**DATA SHOWN:**
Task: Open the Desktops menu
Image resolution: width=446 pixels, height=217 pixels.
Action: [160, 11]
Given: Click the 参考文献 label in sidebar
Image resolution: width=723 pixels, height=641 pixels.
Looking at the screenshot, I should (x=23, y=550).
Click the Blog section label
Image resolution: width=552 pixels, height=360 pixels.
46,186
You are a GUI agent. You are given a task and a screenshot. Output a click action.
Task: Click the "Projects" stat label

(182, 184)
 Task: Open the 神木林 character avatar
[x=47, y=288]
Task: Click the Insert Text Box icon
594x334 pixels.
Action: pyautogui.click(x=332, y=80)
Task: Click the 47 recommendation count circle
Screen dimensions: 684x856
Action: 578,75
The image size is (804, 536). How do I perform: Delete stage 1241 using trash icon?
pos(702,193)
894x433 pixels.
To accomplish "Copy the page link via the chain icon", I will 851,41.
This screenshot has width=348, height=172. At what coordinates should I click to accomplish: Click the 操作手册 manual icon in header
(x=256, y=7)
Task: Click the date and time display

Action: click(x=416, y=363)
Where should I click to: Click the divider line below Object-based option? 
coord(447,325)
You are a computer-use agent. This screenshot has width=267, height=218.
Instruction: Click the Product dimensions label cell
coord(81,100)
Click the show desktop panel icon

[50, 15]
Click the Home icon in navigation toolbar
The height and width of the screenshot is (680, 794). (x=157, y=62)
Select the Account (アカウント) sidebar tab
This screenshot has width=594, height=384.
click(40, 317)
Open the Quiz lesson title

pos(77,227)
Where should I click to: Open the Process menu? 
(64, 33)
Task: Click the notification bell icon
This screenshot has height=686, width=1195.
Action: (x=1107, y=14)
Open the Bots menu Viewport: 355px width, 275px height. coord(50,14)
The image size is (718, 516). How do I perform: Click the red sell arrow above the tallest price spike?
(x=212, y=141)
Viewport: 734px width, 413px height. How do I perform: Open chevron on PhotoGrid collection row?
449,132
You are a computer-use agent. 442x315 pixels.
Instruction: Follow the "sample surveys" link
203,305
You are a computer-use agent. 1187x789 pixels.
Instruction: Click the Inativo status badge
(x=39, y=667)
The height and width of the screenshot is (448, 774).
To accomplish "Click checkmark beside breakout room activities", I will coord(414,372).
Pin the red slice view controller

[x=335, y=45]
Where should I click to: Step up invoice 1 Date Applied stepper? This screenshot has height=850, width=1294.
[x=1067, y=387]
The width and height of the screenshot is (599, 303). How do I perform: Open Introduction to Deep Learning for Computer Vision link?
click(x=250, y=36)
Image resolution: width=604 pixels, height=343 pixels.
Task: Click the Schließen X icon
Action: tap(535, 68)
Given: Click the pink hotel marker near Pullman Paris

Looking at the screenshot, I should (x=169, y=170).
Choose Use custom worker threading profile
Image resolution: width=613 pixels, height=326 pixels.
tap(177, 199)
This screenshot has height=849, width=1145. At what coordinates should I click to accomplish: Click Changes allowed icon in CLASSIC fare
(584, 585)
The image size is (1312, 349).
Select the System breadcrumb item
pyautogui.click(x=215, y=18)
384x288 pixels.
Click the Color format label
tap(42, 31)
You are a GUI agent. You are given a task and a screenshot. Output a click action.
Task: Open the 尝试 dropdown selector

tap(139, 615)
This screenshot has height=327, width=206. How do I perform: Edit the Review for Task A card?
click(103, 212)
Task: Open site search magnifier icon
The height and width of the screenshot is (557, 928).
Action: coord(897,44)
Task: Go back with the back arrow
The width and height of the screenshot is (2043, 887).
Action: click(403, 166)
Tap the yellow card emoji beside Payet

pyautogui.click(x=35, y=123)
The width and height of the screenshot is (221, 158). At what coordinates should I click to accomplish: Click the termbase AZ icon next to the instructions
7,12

**TO DO:** Keep only the lines from the one containing "This screenshot has height=849, width=1145." through the final line of the records, and transcribe them exactly.

**RESULT OF THIS TASK:**
This screenshot has height=849, width=1145. At what coordinates should I click to accomplish: Click Changes allowed icon in CLASSIC fare
(584, 585)
The image size is (1312, 349).
Select the System breadcrumb item
pyautogui.click(x=215, y=18)
384x288 pixels.
Click the Color format label
tap(42, 31)
You are a GUI agent. You are given a task and a screenshot. Output a click action.
Task: Open the 尝试 dropdown selector

tap(139, 615)
This screenshot has height=327, width=206. How do I perform: Edit the Review for Task A card?
click(103, 212)
Task: Open site search magnifier icon
The height and width of the screenshot is (557, 928).
Action: coord(897,44)
Task: Go back with the back arrow
The width and height of the screenshot is (2043, 887).
Action: click(403, 166)
Tap the yellow card emoji beside Payet

pyautogui.click(x=35, y=123)
The width and height of the screenshot is (221, 158). At what coordinates should I click to accomplish: Click the termbase AZ icon next to the instructions
7,12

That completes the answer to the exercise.